__Supplied passage__:
——
The train operator, South Western Railway, has stated that it is considering adapting its long-term train timetabling to mirror the concept of a hybrid working week.

This response is geared to replicate the plans of companies attempting to work out their new hybrid working habits in a post-pandemic world. According to the firm, they expect workers to commute on an average of 2.6 days a week to their workplace.

If SWR adopt a new strategy geared towards a three day commuter week, it could make it significantly more difficult for those wanting to still continue their five-day commute.

However, according to a study conducted by Transport Focus, only 6% of workers expect to commute to their workplace on all five days of a working week in the future, compared to 42% who did so before the pandemic.

Moreover, a third of commuters expect only to travel to their workplace two days a week in the post-pandemic world, whilst another third only expect to go into work for a single day per week.

Though the results of this commuter poll seem to suggest that the three day commute each week could be the new norm, the pattern of how these days will be arranged across a hybrid working week is not uniform. SWR’s plans could severely impact those commuting on all five days, but could also have a general impact on individuals attending the physical workplace part time.

That being said, official figures from the Department for Transport confirm that the number of people on London Underground services on a Monday is typically 10% lower than the number of passengers who take the tube during the rest of the working week.

This raises fundamental questions of how infrastructure will be forced to adapt to changes to working patterns in commuter hotspots.

Conversely, questions are still being asked of how these hybrid working changes may allow tenants to reduce the size of the office they occupy and how it could reduce the costs associated with this occupation.

Importantly, whilst the numbers also indicate that more and more individuals are returning to their physical place of work, it is not yet clear what the new maximum figure for commuters will be to central areas of business.
——
__The data__:
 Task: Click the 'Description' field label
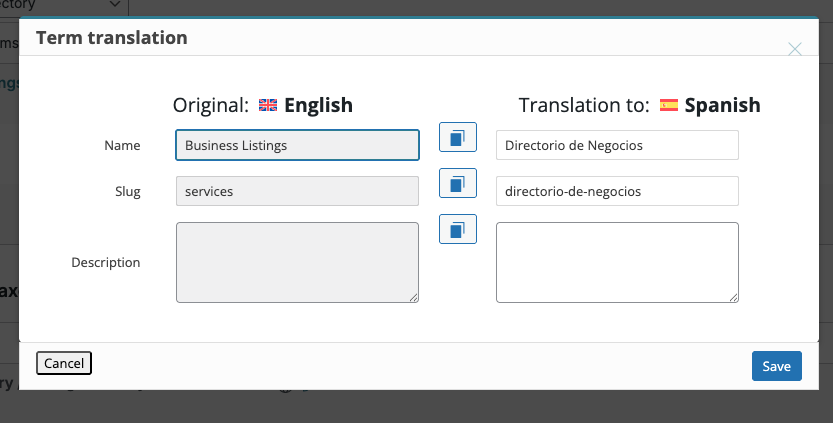point(105,262)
——
__Exercise objective__: Please reproduce the part of the hybrid-commuting article that begins at the words "If SWR adopt" and stops after "before the pandemic.", copying it word for word.

__Output__:
If SWR adopt a new strategy geared towards a three day commuter week, it could make it significantly more difficult for those wanting to still continue their five-day commute.

However, according to a study conducted by Transport Focus, only 6% of workers expect to commute to their workplace on all five days of a working week in the future, compared to 42% who did so before the pandemic.